Google Cloud系のAIを使う場合は、一般公開のGoogle Cloud Service Healthと、プロジェクト影響を確認できるPersonalized Service Healthを分けて見ます。全体ステータスだけで判断せず、自社プロジェクトに影響が出ているかを管理者が確認します。

出典: Google Cloud Service Health(英語)

もし自社でAPI連携や社内チャットボットを作っているなら、外部ベンダー任せにしすぎない設計も必要です。AI導入は自社でやるか外注かで整理したように、社内に残すべき役割を決めておくと、障害時の切り分けが速くなります。

警告連続再試行だけで直そうとしない

APIの429やretry-afterが出ているのに再試行を詰め込むと、制限超過を長引かせることがあります。待機時間、上限、キュー、代替処理を設計してから本番に入れてください。

中小企業が作る軽量なAI運用品質メモ

大きな監視基盤がなくても、AI運用品質は管理できます。最初は1枚の表で、確認先、記録項目、問い合わせ先、代替手順をまとめるだけで十分です。

表には、契約しているAIサービスの公式ステータスURL、管理画面で見る場所、APIログの保存先、ベンダー問い合わせ先、停止時に人へ戻す業務を入れます。
この表がない会社ほど、障害の日に責任の押し付け合いが起きます

  1. 症状を分類する。遅い、止まる、ログイン不可、APIだけ失敗、長文だけ遅い、に分けます。
  2. 時刻と証拠を残す。画面、エラー文、操作、部署、利用ツールを同じ書式で記録します。
  3. 公式情報と照合する。Status、Service health、クォータ、rate limit headersを確認します。
  4. 代替手順を決める。人が処理する業務、翌日に回す業務、別ツールへ逃がす業務を分けます。

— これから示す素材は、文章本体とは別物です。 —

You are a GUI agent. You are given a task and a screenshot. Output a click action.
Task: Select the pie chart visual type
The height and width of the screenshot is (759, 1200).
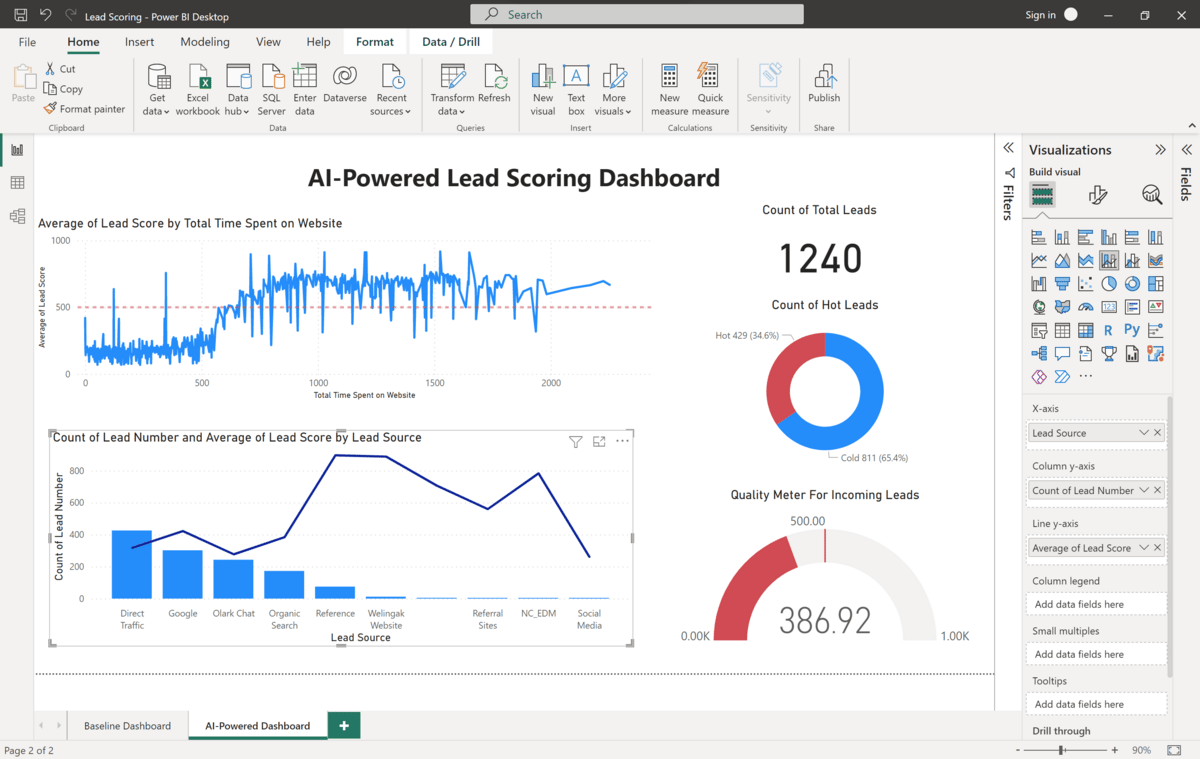[x=1109, y=284]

最初から完璧なSLA表を作る必要はありません。30日分の遅延メモを残すだけでも、使われない理由が教育不足なのか、業務設計なのか、ベンダー制限なのかが見えます。

実務問い合わせテンプレを先に作る

ベンダーへ送る情報は、発生時刻、対象ツール、HTTPステータス、エラー文、影響人数、再現手順にそろえます。文章力よりも、同じ形式で残すことのほうが調査に効きます。

社内AIは、導入時より運用に入ってから差が出ます。遅い、止まる、使われないという現象を記録できる会社は、ベンダーの説明を待つだけでなく、自社側で直せる範囲も早く見つけられます。

逆に記録がない会社では、毎回「たまたま遅かった」「社員が慣れていない」で流れてしまい、原因が残りません。
AIを使わせる前に、止まった日の戻し方を決めることが、社内AIを継続して使うための土台になります。

FAQ

Q社内AIが遅いとき、最初に何を確認すればよいですか?

A社内AIが遅いときは、まず発生時刻、利用ツール、操作内容、部署、エラー文を記録し、公式ステータスと社内ネットワークを分けて確認します。

Q社内AIが使われない理由は社員の意欲不足ですか?

A社内AIが使われない理由は、それだけではありません。回答が遅い、止まる、問い合わせ先が分からないといった運用品質の問題で使われなくなることがあります。

Qベンダー混雑はどう見分ければよいですか?

Aベンダー混雑は、公式ステータス、管理画面のService health、APIの429エラー、retry-after、レート制限ヘッダーを同じ時刻の社内ログと照合して見分けます。

QAPI型の生成AIが止まったときは何を見ますか?

AAPI型の生成AIが止まったときは、HTTPステータス、retry-after、RPM/TPM、トークン残数、リージョン別クォータ、再試行処理の間隔を確認します。

QMicrosoft 365 Copilotが遅いときはどこを見ますか?

AMicrosoft 365 Copilotが遅いときは、管理者がMicrosoft 365管理センターのHealthからService healthを開き、対象サービスの状態、影響範囲、更新履歴を確認します。

QAIベンダー選定で安定性はどう確認しますか?

AAIベンダー選定で安定性を見るときは、公式ステータスページ、障害通知、SLA、ログ提供範囲、サポート窓口、同時利用人数での本番相当テストを確認します。

Q公式ステータスが正常ならベンダー側に問題はないですか?

A公式ステータスが正常でも、ベンダー側に問題がないとは断定できません。公式ステータスは全体表示であり、自社テナント、契約階層、モデル、API機能ごとの影響は別に確認が必要です。